Sostiene il ricorrente di avere, nei gradi di merito: fornito prova delle spese sopportate per la gestione dell’abitazione principale e delle autovetture in entità inferiore a quella desunta dall’applicazione dei parametri del c.d. redditometro, così vincendo la relativa presunzione; dimostrato la contribuzione di suoi familiari per l’acquisto dell’autovettura di grossa cilindrata nonché (unitamente all’utilizzo di risparmi in precedenza accumulati) per sostenere gli esborsi occorrenti per mantenere i propri beni.

13. La doglianza è inammissibile: essa, ancora una volta, sollecita la Corte ad una nuova valutazione del materiale istruttorio acquisito al processo e richiede la disamina di questioni di fatto – certamente esulanti dalle dedotte ragioni di impugnazione ex art. 360 c.p.c. – insindacabilmente riservate alla cognizione del giudice di merito e sottratte (se non nei circoscritti limiti di configurabilità delle anomalie motivazionali, qui invero nemmeno prospettate) al sindacato della Corte di legittimità.

14. Rigettato il ricorso, le spese di lite seguono la soccombenza.

P.Q.M.

La Corte rigetta il ricorso.

Condanna il ricorrente A.C. al pagamento in favore della controricorrente Agenzia delle Entrate delle spese del giudizio di legittimità, che liquida in Euro 5.600 per compensi, oltre alle spese prenotate a debito.

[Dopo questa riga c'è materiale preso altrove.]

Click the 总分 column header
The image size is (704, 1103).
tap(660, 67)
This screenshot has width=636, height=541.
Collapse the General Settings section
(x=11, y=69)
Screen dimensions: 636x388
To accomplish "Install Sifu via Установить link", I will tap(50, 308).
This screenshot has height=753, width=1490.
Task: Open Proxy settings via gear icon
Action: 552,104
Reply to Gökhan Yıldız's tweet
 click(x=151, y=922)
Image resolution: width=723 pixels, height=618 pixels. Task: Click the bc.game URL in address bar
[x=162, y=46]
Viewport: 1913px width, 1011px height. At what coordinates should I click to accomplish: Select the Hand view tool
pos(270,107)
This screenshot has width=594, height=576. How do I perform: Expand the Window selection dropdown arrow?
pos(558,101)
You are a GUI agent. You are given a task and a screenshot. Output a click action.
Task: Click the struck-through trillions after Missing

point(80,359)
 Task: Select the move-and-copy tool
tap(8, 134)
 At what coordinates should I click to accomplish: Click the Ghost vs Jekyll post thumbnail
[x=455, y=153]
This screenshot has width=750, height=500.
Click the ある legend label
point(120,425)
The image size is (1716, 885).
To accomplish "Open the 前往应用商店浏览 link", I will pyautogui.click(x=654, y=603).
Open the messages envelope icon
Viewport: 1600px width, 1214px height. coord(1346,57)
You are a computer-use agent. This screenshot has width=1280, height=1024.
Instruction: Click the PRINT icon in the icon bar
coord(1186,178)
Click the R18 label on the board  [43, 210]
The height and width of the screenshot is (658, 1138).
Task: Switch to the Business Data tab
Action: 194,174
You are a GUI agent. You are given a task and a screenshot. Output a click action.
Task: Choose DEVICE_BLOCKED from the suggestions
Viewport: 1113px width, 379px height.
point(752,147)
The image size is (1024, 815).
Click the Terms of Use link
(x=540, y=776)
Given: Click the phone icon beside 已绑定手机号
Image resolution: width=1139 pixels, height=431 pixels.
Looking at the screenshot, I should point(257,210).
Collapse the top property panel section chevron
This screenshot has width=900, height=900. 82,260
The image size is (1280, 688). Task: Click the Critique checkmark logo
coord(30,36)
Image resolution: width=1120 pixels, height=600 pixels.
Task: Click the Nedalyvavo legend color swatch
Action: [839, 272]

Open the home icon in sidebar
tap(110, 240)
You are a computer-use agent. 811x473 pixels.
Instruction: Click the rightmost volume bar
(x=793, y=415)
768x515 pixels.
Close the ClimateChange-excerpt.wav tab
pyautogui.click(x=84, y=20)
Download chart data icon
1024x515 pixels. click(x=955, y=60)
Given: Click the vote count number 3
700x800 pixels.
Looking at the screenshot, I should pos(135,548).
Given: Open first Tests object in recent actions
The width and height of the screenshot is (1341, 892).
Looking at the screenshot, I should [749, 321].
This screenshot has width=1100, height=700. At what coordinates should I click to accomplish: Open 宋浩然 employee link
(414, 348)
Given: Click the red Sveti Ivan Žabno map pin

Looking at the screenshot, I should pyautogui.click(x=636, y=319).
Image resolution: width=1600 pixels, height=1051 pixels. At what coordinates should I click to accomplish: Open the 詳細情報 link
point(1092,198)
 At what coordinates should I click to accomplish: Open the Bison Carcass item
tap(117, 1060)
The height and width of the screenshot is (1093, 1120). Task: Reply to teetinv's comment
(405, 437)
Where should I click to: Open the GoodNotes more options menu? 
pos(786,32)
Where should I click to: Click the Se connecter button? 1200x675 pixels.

Ai sensi del D.P.R. n. 115 del 2002, art. 13, comma 1 quater, dà atto della sussistenza dei presupposti processuali per il versamento da parte del ricorrente dell’ulteriore importo a titolo di contributo unificato, pari a quello, ove dovuto, previsto per il ricorso principale, a norma dello stesso art. 13, comma 1-bis.

Così deciso in Roma, nella Camera di Consiglio della Quinta Sezione Civile, il 11 febbraio 2021.